Die Garmin Venu ist eine Sportuhr durch und durch. Das merkst du beim ersten Durchscrollen der Workouts. Von Krafttraining über Golfspielen bis Pilates findest du so ziemlich jede Aktivität im Programm. Dazu misst die Uhr deine Sauerstoffsättigung, Herzfrequenz, Stresslevel, Schritte und und und. Natürlich kannst du mit der Venu auch Benachrichtigungen synchronisieren, Kurzantworten senden oder Musik hören. Das Ganze bietet Garmin nun mit einem OLED-Display, ohne dass der Akku wie bei normalen Smartwatches – wie der Apple Watch – bereits nach maximal zwei Tagen schlapp machen soll. Also alles perfekt? Ganz so rund wie das Display ist die Sache leider nicht.

Bedienung und Tragekomfort

Trotz OLED-Display ist die Uhr immer gut lesbar.
Trotz OLED-Display ist die Uhr immer gut lesbar.

Ich habe das schwarze Modell getestet. Das Design ist schlicht aber elegant und das Silikonbändchen trägt sich angenehm. Die Schlaufe für das Armband besitzt einen kleinen Noppen, damit das Band nicht rausrutscht, was mir bei der Fossil Sport ständig passiert ist.

Um die Venu richtig nutzen zu können, musst du sie mit deinem Smartphone verbinden. Dazu lädst du dir Garmin Connect runter. Die Garmin Connect IQ App benötigst du ebenfalls, wenn du dir später neue Watch Faces oder sonstige Apps auf die Uhr laden möchtest. Die Einrichtung ist fix und unkompliziert. Allerdings fordert dich die Uhr anschliessend regelmässig auf, noch diverse optionale Dinge wie Garmin Pay, Musikdienste oder Trainings zu konfigurieren. Am Ende dauert die Einrichtung dann doch etwas länger.

Die Connect-App ist nicht besonders übersichtlich.
Die Connect-App ist nicht besonders übersichtlich.

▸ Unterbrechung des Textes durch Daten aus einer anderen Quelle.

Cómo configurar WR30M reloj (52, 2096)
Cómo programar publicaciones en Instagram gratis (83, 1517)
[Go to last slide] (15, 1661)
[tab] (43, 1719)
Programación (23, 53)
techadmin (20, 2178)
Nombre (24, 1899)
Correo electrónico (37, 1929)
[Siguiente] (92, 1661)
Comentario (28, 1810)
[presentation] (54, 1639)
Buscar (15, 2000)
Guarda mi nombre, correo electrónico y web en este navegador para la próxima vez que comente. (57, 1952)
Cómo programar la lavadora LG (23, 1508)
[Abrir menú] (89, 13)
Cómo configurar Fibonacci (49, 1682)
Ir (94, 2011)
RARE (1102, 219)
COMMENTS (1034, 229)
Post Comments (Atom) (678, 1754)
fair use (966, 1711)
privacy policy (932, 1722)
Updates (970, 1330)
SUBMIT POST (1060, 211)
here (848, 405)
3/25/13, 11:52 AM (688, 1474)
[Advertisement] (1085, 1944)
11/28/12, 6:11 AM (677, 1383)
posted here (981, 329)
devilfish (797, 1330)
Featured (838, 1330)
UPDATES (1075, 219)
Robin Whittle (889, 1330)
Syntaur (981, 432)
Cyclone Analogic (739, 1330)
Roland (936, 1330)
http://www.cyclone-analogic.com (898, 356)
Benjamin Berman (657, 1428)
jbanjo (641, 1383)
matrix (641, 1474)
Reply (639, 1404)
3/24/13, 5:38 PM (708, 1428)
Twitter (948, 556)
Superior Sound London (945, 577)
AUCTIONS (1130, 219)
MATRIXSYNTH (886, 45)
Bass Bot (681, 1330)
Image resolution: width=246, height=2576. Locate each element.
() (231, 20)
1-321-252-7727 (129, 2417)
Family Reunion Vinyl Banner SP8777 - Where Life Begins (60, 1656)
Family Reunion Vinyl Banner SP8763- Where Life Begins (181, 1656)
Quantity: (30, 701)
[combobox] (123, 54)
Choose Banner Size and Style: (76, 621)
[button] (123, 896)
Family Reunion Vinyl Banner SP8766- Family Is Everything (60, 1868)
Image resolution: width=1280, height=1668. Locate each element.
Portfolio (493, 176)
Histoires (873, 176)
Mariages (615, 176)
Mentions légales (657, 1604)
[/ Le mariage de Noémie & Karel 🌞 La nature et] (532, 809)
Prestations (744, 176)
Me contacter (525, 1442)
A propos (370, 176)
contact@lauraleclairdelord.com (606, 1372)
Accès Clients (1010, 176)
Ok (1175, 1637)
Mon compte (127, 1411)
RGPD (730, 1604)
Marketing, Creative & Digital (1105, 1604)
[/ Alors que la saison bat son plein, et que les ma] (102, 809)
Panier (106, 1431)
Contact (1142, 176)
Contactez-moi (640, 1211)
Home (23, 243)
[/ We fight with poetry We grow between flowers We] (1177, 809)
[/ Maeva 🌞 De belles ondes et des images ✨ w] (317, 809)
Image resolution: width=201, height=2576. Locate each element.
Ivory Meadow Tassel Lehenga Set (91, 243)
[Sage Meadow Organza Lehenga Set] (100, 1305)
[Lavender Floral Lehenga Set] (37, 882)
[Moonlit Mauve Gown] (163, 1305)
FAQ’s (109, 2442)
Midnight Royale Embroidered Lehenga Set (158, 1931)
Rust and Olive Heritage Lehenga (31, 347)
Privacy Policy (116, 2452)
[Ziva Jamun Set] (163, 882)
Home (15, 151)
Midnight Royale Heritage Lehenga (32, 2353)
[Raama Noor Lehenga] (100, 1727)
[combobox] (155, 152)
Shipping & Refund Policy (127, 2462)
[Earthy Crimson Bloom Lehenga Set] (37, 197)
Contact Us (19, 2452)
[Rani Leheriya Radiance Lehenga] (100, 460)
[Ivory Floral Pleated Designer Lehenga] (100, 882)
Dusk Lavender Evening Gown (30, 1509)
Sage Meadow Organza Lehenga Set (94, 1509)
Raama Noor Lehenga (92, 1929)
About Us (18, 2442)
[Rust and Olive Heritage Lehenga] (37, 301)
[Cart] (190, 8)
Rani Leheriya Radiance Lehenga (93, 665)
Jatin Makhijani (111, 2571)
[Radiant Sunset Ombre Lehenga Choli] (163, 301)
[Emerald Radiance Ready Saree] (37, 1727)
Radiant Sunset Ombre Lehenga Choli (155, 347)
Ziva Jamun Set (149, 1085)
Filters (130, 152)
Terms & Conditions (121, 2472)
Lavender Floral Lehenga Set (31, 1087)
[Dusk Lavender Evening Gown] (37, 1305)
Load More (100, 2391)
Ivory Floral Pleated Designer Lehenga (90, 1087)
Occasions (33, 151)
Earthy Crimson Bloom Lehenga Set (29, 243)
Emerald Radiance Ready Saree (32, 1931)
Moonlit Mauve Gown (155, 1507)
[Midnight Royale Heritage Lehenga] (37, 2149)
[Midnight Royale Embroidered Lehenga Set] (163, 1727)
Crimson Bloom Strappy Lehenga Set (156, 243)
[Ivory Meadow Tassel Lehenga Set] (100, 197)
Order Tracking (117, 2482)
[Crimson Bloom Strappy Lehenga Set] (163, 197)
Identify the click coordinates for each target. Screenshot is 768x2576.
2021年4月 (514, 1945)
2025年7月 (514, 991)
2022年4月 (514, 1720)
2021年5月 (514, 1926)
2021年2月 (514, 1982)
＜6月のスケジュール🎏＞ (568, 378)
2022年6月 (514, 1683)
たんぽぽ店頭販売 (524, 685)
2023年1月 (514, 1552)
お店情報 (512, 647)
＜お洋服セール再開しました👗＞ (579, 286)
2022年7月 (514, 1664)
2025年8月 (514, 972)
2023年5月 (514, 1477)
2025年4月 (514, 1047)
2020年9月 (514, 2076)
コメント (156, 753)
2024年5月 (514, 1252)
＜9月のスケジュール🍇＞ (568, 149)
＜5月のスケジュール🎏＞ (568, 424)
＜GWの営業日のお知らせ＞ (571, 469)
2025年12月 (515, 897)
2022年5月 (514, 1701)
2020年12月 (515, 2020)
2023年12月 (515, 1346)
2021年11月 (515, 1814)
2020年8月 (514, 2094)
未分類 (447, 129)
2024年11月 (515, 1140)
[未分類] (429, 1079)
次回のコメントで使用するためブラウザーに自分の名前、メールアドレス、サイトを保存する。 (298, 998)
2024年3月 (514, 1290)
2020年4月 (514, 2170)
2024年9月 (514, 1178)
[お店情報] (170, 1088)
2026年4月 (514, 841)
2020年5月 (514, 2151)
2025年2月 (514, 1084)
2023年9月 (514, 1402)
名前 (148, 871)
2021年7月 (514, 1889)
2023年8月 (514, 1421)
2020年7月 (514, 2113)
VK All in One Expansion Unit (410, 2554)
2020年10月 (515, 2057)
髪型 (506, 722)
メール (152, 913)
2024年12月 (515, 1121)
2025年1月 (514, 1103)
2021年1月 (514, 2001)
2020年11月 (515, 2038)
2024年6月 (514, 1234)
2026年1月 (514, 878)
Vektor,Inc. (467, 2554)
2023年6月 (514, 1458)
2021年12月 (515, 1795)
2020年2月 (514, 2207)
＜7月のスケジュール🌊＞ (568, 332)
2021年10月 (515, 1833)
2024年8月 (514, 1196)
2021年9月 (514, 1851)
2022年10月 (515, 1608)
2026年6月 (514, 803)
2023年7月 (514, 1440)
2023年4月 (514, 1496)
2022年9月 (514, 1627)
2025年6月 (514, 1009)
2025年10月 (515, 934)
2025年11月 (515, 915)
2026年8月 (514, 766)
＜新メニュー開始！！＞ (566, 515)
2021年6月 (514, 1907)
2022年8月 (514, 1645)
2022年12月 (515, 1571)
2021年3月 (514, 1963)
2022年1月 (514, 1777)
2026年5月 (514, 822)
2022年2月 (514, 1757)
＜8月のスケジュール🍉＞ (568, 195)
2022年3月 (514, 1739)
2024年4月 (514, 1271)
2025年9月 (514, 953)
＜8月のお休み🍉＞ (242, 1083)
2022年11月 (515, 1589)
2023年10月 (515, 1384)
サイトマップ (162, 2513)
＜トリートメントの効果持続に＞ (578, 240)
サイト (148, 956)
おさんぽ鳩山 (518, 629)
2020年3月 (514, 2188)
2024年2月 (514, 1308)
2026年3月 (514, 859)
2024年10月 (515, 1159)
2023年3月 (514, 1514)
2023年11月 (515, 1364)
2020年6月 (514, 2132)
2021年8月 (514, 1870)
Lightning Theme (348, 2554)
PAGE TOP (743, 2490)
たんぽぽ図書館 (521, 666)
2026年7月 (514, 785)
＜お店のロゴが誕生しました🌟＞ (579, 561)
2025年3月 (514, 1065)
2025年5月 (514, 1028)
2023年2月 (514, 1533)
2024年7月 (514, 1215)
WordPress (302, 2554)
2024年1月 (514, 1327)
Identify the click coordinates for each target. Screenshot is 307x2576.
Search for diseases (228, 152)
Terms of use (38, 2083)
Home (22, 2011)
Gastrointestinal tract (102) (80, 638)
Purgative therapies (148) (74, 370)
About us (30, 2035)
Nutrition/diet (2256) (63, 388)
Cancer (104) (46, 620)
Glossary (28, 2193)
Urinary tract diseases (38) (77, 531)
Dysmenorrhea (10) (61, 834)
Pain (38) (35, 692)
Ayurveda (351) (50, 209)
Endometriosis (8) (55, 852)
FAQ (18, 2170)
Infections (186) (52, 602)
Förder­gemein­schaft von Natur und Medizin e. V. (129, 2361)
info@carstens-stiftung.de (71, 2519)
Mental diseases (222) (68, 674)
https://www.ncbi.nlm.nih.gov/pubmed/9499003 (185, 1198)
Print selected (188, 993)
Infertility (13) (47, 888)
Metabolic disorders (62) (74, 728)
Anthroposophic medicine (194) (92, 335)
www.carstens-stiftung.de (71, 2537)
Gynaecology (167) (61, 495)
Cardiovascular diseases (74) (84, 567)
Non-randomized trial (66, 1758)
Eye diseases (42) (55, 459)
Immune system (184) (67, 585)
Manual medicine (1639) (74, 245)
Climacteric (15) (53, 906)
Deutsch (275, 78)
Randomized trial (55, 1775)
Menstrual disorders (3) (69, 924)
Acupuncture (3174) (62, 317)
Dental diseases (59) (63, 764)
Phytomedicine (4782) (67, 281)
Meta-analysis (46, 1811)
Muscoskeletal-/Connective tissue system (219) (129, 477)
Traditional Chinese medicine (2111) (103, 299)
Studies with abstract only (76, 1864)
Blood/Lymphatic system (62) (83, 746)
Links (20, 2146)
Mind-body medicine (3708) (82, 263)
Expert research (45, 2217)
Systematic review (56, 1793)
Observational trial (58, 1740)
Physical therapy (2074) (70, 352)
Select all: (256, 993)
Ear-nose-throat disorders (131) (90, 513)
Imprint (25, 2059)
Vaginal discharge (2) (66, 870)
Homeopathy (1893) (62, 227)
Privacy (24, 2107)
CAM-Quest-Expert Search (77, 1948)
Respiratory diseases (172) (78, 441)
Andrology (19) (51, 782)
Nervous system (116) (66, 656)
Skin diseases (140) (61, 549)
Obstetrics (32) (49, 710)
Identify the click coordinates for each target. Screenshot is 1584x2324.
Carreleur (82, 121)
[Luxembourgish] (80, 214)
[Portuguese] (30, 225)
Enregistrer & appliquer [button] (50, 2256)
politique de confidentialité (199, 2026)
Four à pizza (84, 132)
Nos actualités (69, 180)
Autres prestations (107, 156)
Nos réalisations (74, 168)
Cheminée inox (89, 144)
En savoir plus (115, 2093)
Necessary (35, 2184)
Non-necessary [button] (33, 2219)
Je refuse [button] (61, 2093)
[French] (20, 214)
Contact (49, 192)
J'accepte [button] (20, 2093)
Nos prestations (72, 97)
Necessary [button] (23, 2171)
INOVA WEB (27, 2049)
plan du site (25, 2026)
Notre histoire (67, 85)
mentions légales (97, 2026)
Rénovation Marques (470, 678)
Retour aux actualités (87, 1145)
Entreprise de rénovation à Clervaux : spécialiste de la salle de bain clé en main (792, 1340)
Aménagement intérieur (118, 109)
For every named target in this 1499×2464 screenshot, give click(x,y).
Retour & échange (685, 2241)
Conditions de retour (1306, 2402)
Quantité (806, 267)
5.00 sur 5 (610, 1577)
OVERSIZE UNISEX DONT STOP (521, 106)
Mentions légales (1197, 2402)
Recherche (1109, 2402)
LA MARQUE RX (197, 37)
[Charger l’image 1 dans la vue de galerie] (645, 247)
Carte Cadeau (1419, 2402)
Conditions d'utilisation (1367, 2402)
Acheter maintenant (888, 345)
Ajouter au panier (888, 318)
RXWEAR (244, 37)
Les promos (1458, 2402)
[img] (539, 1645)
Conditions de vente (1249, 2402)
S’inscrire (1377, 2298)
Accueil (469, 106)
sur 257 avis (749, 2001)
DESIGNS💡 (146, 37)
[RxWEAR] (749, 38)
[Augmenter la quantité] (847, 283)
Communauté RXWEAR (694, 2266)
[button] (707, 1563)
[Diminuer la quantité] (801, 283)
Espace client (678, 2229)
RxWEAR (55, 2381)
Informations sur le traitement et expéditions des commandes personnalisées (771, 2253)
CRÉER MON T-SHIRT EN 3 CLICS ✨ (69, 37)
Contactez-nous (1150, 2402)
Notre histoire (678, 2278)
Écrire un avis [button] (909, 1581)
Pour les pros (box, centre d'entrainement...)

Noch länger dauert es, bis du mit der Bedienung vertraut bist. Die ist alles andere als intuitiv. Sowohl die App als auch die Uhr selbst sind vollgestopft mit Menüs und Untermenüs. Die meiste Zeit habe ich damit verbracht, bestimmte Einstellungen zu suchen. Und jeder, der das Maximum aus der Uhr rausholen will, muss sich zwangsläufig damit beschäftigen. Die Uhr bietet so viel Umfang, dass es einiges einzustellen gibt.

Die Bedieunung der Venu läuft über Touch sowie die beiden physischen Tasten. Letztere fand ich anfangs sehr umständlich zu drücken, weil sie relativ flach sind und etwas zu tief liegen. Allerdings drückst du sie so auch nie versehentlich, wenn du beispielsweise deinen Schlaf misst. Mit einem Klick auf die obere Taste gelangst du zur Workout-Übersicht und mit einem langen Klick in die Quick Settings, die sich individuell konfigurieren lassen.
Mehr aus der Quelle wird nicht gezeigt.